In the traditional publishing world, once you make a name in one genre, you are encouraged to stay there. It makes sense. If you made a name for yourself as a romance writer, then readers expect your books to be romantic. And they are understandably disappointed if they aren’t. Changing to a different genre means you target new readers.
Essentially, you’re starting over from scratch. To a publisher, whose goal is to sell books and make money, which is cheaper? Selling to an existing audience or cultivating a new audience? Most savvy business people will tell you that it is less expensive to keep old clients than to make new ones.
From a business perspective, it makes sense to find a genre and stick to it.
If I stuck to one genre, I wouldn’t be true to my eclectic self.
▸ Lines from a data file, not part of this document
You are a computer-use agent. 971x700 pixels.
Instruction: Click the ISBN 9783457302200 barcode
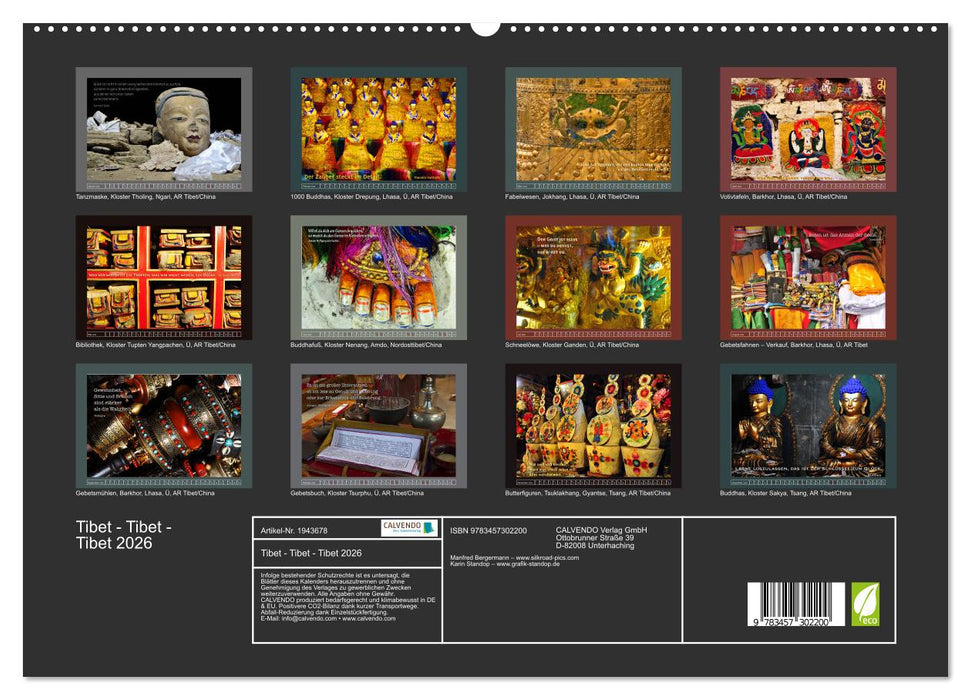pyautogui.click(x=796, y=602)
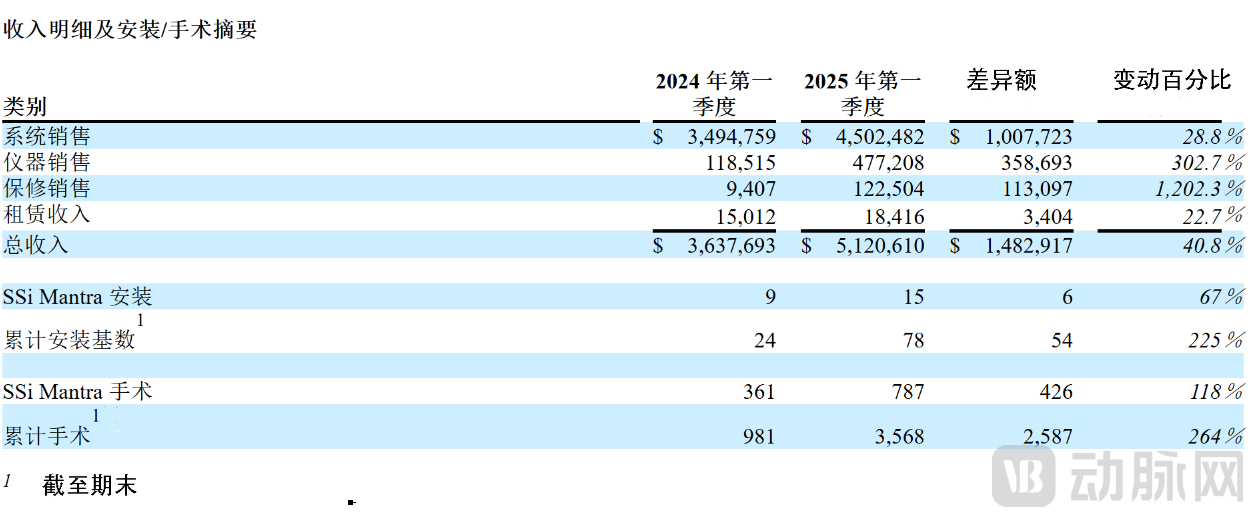The image size is (1253, 517).
Task: Click the 仪器销售 row label
Action: point(47,162)
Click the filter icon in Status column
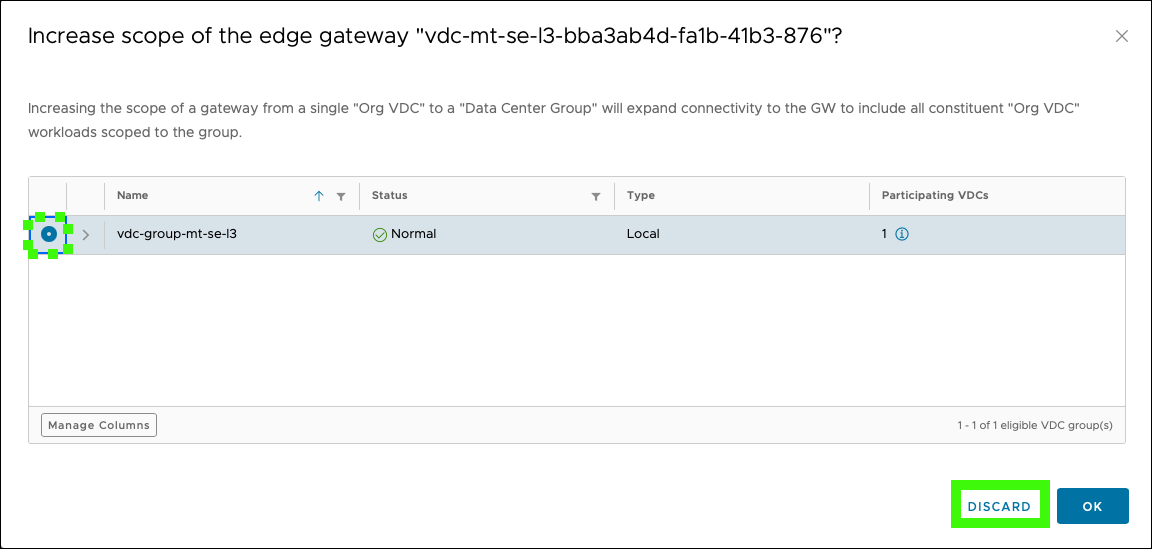Image resolution: width=1152 pixels, height=549 pixels. (596, 196)
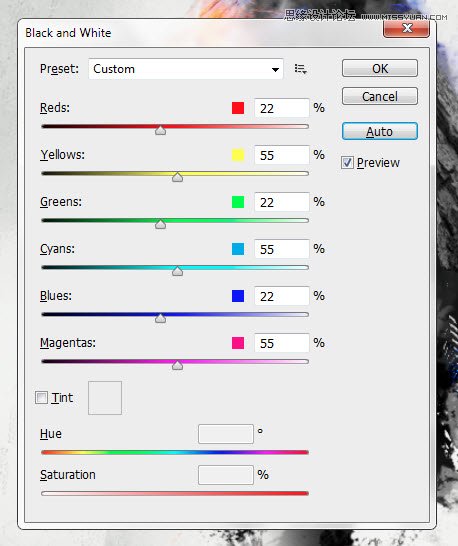Click the Reds slider handle

(160, 131)
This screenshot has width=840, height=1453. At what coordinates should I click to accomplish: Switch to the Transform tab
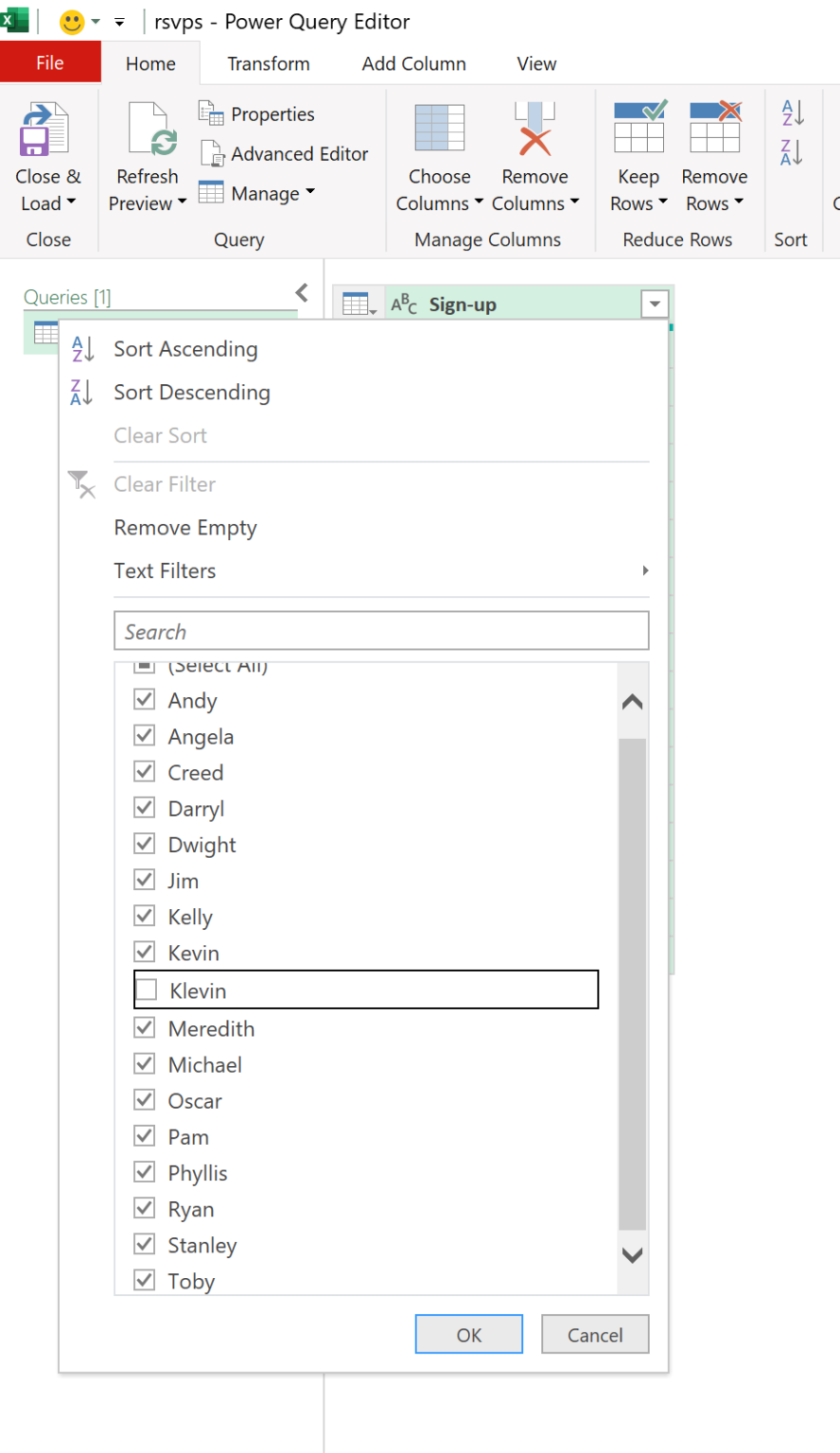269,64
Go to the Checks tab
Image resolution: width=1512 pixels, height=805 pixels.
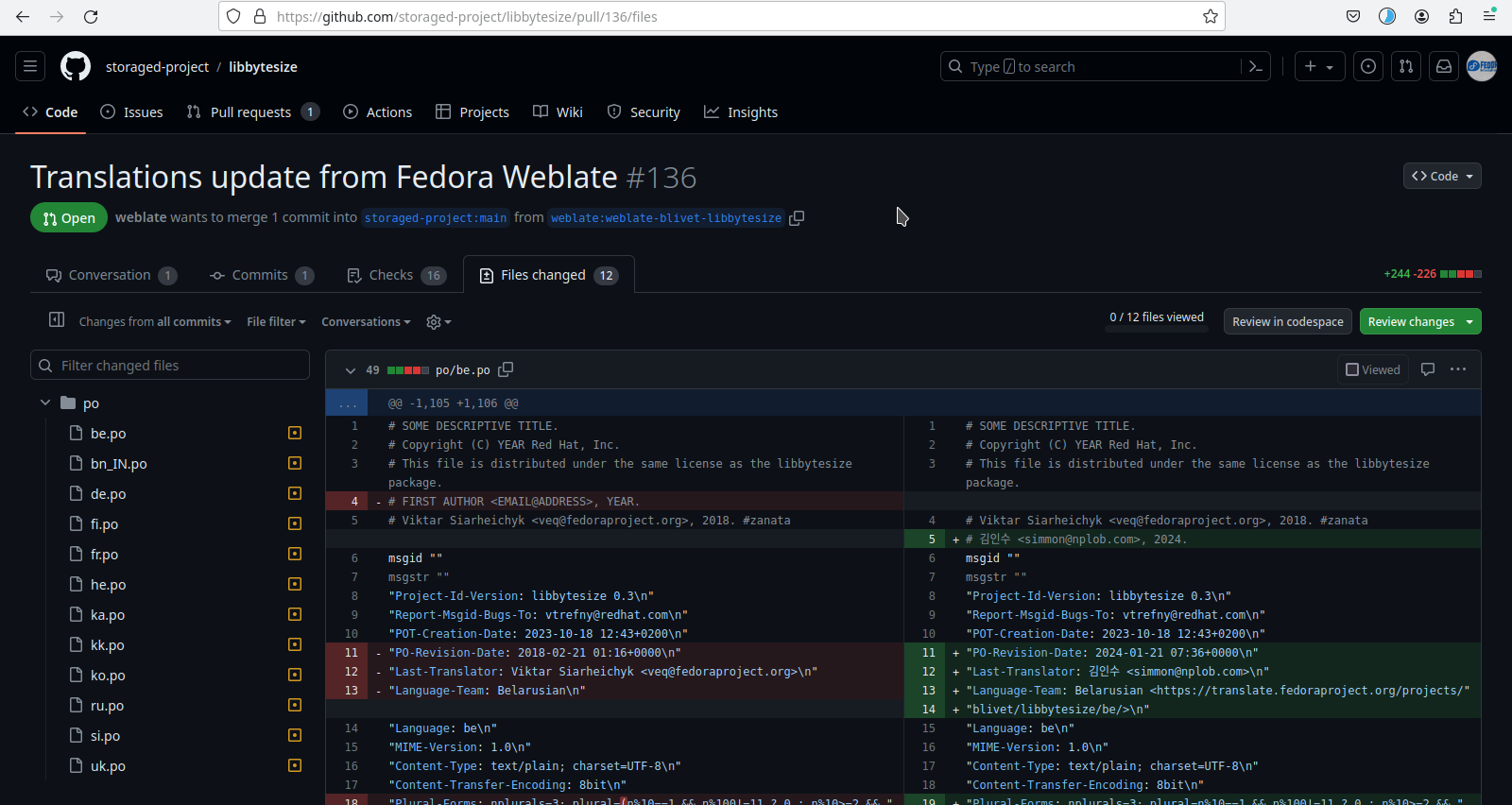(391, 275)
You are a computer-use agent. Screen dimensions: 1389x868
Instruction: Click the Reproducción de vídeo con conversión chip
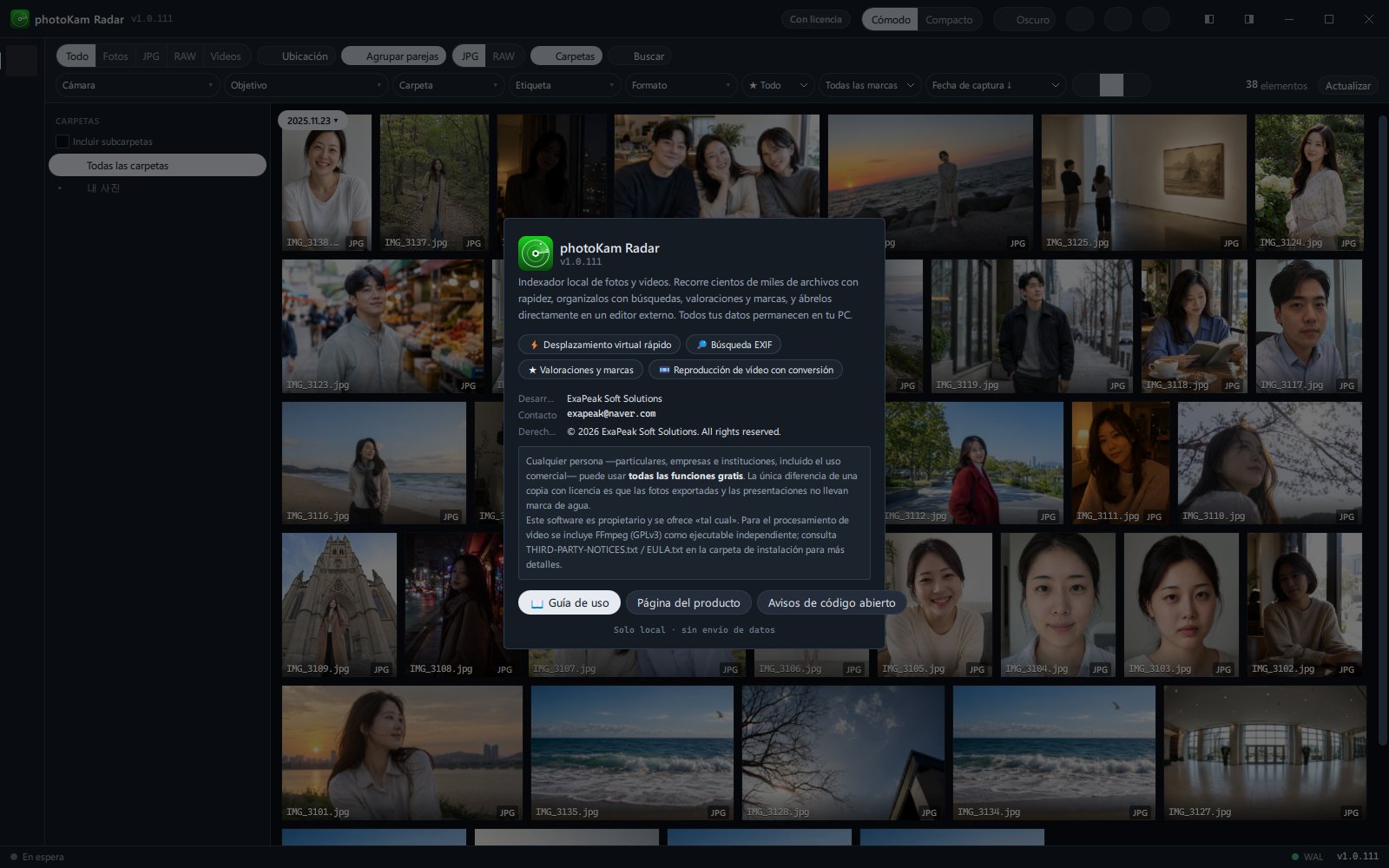pyautogui.click(x=745, y=370)
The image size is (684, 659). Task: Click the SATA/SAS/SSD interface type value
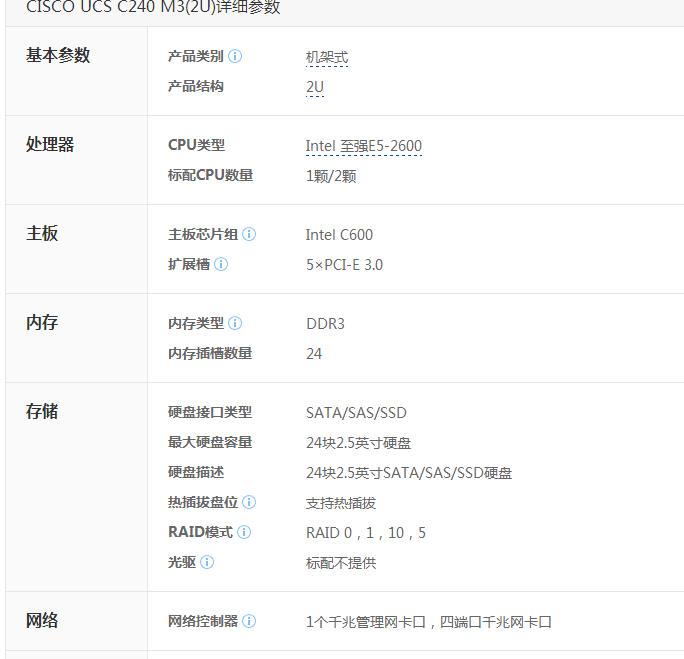[356, 413]
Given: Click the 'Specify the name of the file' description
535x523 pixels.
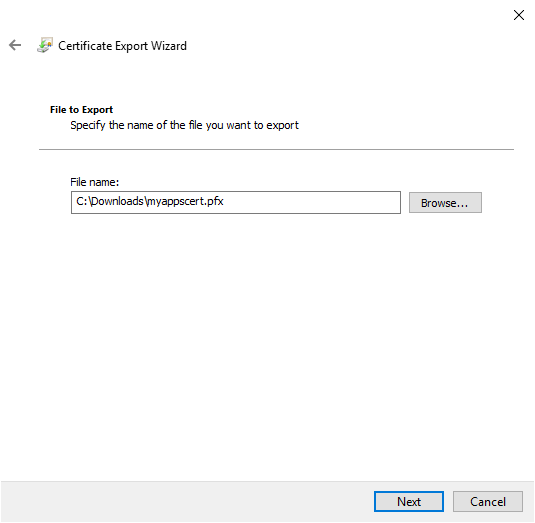Looking at the screenshot, I should click(184, 125).
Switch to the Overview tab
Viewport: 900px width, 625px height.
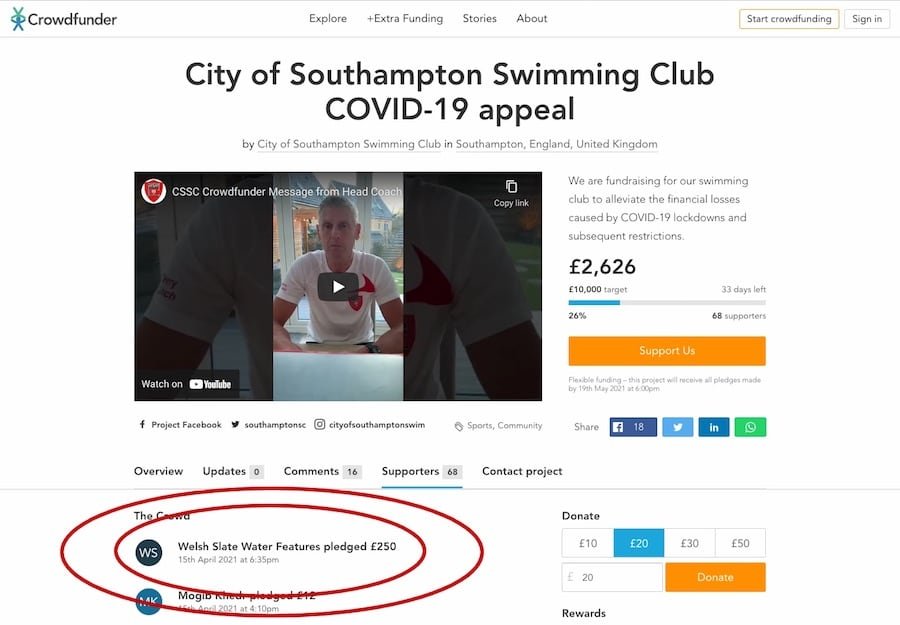[x=158, y=471]
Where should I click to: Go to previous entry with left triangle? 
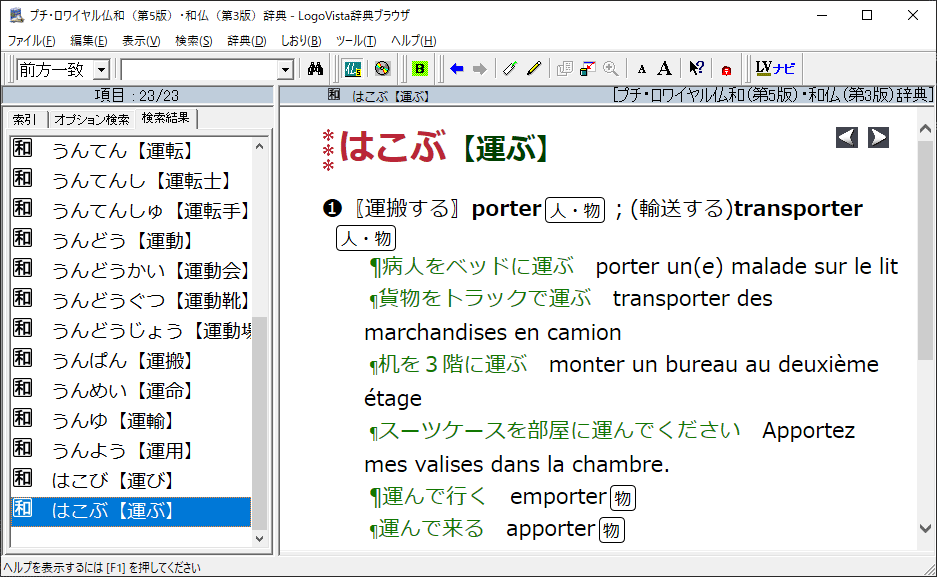coord(847,138)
A look at my bookshelves will tell you that I’m an eclectic reader. I have nonfiction books on subjects like horses, psychology, self-defense, myth and legend, and homicide investigation. Novels by Jane Austen sit next to Charlaine Harris, Walter Farley, L. M. Montgomery, and Ayn Rand. I want to write what I love, and I love variety. I wouldn’t have been happy to write only Jane Austen-inspired novels and stories or only Southern murder mysteries.
But sticking with one would have been the safer bet.
Not a lot of my Austen readers made the leap to the Southern Fraud Thriller Series. It was just too different. And that’s okay. I enjoy writing both types of books. And as an indie publisher, I have the freedom to take more risks with my writing choices. I can write a book about overcoming horseback riding fear, modern and historical Austenesque tales, murder mysteries, and even a paranormal mystery.
It all seems so random.
But even though I have eclectic tastes, all my writing contains a common thread: living fear free. Every book I write has that single theme in common. No matter what genre, I want my readers to come away from a book feeling inspired to face the world without fear. I want to write heroes and heroines who overcome terrible odds. Maybe they don’t emerge completely unscathed, but they do emerge stronger and wiser. Every book I write–no matter what genre–starts with the hope that my words will inspire someone who is facing a difficult situation in their own life.
What genres do you like to read? What books–fiction or nonfiction–have inspired you along your journey in life?